Back when I was a statistics major in college, in probability class, we talked about false positives. I found the results vaguely disturbing, even though issues with false positives haven’t personally affected me. At least not yet. The question is stated roughly like this:
Suppose that a rare disease affects 1% of the population, and there’s a blood test that can determine whether a person is affected by the disease or not. The test isn’t completely accurate; only 95% of people who actually have the disease test positive, and 2% of people without the disease also test positive. If a randomly chosen person’s blood test comes back positive, what’s the probability that the person actually has the disease?
Intuitively, you would think “pretty low,” given that the test seems pretty accurate. But since there’s numbers involved, it’s probably better to actually do some calculations. At least, that’s what they taught us in school.

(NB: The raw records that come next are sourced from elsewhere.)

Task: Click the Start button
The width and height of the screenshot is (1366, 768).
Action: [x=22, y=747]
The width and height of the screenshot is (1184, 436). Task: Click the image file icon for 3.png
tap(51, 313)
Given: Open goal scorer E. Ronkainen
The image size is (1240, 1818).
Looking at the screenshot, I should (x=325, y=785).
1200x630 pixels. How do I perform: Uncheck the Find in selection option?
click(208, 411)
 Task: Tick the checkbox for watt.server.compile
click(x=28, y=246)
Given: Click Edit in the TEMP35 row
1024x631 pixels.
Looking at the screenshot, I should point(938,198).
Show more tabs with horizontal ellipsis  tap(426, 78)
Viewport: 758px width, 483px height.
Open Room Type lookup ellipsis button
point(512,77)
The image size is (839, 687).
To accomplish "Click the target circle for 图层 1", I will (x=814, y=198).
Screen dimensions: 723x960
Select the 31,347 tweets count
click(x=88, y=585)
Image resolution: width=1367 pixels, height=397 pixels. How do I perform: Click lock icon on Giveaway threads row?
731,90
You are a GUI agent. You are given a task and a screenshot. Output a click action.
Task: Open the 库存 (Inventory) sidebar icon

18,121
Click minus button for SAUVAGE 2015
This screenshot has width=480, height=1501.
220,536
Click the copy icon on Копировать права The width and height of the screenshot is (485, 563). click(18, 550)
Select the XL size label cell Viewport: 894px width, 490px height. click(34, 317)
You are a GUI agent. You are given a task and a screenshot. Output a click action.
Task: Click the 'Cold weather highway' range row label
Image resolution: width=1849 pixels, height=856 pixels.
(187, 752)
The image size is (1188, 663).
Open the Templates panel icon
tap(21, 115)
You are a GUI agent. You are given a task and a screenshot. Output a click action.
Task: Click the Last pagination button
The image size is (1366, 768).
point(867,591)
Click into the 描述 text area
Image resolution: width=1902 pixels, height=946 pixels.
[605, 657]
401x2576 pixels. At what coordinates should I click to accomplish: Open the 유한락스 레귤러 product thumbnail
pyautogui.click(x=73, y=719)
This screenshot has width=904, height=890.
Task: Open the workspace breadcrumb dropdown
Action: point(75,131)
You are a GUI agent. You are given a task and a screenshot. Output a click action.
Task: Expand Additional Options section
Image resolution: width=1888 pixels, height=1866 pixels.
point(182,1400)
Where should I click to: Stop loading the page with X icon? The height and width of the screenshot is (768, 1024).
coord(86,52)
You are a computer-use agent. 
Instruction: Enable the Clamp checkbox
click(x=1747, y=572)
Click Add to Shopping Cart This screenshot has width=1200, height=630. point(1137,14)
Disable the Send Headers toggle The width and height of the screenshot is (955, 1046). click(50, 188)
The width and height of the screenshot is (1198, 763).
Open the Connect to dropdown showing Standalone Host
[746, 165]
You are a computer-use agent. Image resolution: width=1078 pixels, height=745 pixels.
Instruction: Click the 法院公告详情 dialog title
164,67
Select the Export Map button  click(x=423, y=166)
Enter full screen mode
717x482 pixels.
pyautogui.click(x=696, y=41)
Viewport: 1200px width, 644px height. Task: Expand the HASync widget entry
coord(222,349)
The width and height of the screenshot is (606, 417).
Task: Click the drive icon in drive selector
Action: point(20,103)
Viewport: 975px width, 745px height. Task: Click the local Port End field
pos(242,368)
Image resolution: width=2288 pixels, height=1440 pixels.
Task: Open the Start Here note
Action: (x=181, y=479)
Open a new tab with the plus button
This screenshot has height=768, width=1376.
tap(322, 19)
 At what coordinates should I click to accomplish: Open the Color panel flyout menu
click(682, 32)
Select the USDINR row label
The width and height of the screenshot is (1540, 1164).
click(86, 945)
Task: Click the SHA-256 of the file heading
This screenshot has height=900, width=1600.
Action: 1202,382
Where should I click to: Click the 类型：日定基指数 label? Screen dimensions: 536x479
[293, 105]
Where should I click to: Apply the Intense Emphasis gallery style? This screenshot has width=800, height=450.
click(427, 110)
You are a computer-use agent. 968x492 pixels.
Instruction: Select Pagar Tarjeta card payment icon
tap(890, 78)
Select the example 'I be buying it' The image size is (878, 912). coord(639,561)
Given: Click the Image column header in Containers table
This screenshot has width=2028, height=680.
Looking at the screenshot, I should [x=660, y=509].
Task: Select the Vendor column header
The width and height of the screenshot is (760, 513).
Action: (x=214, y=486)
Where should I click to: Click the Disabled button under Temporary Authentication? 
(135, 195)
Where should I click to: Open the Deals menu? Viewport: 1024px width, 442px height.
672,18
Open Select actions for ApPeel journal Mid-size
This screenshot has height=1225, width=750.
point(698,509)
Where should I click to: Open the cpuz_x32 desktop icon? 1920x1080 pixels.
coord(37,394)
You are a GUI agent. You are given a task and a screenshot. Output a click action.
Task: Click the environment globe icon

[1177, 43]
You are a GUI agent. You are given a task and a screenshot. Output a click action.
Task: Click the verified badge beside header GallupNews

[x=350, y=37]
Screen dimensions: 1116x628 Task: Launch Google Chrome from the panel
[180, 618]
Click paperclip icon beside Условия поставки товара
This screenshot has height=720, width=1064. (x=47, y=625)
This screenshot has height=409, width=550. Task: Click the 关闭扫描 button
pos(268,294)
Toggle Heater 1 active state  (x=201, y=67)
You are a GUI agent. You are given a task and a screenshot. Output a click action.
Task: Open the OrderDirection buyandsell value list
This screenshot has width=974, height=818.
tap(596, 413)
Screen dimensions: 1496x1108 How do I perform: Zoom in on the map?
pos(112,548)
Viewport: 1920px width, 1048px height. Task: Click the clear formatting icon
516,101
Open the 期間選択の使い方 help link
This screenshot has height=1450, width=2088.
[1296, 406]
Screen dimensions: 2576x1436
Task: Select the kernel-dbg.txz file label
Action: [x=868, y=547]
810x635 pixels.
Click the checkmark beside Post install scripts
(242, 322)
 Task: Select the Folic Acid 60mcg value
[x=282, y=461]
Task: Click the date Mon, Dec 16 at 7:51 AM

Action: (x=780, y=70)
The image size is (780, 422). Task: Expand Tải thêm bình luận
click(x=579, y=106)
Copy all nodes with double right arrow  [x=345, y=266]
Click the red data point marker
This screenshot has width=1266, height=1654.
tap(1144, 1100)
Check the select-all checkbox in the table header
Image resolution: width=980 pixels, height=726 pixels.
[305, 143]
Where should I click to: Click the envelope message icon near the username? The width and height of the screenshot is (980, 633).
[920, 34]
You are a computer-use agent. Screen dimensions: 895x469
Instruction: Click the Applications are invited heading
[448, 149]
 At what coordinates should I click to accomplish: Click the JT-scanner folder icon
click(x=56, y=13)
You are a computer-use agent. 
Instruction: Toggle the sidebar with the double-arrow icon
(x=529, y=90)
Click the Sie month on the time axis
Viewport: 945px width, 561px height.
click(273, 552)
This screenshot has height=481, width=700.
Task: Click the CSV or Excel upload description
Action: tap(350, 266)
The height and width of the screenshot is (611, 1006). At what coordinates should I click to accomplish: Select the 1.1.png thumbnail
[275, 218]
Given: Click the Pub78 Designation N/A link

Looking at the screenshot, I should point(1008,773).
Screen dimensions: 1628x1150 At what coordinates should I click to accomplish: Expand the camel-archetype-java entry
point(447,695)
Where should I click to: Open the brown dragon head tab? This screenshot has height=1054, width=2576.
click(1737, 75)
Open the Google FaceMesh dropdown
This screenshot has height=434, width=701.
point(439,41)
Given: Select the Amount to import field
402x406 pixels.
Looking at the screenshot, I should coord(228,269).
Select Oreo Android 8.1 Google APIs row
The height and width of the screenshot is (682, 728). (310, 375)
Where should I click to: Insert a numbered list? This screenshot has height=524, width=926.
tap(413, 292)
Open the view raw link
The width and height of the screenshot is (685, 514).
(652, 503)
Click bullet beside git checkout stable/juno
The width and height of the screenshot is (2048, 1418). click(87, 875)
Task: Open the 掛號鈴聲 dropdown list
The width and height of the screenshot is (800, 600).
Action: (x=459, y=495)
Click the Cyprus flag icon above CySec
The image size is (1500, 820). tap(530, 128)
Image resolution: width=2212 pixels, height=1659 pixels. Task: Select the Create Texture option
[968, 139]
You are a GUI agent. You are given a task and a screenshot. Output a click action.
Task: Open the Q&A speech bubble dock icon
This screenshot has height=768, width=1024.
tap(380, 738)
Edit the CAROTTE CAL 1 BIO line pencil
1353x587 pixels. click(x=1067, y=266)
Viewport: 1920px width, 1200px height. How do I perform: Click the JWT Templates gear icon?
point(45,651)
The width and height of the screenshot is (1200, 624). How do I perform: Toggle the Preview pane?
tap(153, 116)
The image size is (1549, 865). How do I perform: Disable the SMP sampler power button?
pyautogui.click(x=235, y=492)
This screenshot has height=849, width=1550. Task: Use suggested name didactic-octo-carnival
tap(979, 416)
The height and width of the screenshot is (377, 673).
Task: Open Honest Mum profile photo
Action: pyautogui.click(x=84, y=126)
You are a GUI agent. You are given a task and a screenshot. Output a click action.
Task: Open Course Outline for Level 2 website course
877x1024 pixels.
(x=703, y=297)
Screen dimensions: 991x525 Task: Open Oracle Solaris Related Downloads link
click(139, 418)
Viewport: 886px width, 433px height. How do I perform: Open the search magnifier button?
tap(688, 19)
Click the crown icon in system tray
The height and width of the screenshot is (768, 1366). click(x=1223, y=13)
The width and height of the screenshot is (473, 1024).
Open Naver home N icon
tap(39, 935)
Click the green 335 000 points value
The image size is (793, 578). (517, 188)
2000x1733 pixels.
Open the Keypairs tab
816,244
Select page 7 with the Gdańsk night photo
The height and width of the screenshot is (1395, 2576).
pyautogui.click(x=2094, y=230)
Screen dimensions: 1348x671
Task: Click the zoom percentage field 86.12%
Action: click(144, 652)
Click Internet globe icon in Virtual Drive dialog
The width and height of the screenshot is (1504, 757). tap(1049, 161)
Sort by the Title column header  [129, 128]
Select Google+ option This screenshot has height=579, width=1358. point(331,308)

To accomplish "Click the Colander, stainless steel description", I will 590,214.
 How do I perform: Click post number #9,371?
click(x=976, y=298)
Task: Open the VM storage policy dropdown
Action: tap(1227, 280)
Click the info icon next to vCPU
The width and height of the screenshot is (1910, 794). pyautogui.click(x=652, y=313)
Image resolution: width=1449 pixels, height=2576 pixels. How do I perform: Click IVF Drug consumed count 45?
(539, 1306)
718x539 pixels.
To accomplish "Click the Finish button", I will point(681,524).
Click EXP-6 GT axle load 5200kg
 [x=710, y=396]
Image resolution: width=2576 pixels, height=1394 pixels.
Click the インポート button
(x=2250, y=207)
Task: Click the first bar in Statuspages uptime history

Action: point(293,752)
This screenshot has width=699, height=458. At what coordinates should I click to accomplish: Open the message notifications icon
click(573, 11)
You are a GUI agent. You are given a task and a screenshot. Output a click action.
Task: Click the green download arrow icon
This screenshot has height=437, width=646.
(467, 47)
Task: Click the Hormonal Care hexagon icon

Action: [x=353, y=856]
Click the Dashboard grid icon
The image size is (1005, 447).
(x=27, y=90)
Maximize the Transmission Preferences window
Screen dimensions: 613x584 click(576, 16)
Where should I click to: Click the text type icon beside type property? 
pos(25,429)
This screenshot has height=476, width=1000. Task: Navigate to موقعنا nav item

Let D be the event that the person has the disease, and let T be the event that the test comes back positive. From the problem, we know that P(D) = 0.01, P(T|D) = 0.95, and P(T|~D) = 0.02. We want to find P(D|T). Using some basic rules of conditional probability, P(D|T) = P(T|D) * P(D) / P(T) = P(T|D) * P(D) / [P(T|D) * P(D) + P(T|~D) * P(~D)] = 0.95 * 0.01 / [0.95 * 0.01 + 0.02 * (1 – 0.01)] = 0.324. So there’s only about a one-in-three chance that a positive test result from a randomly chosen individual belongs to a person who actually has the disease.
The intuitive explanation for this is that the disease is so rare that the number of false positives coming from the large proportion of the population that doesn’t have the disease is comparable to the number of true positives coming from the small number of people who actually have the disease. There was something vaguely unsettling about this, that something that seemed so accurate on the surface actually produced such untrustworthy positive results. But the math shows it happens!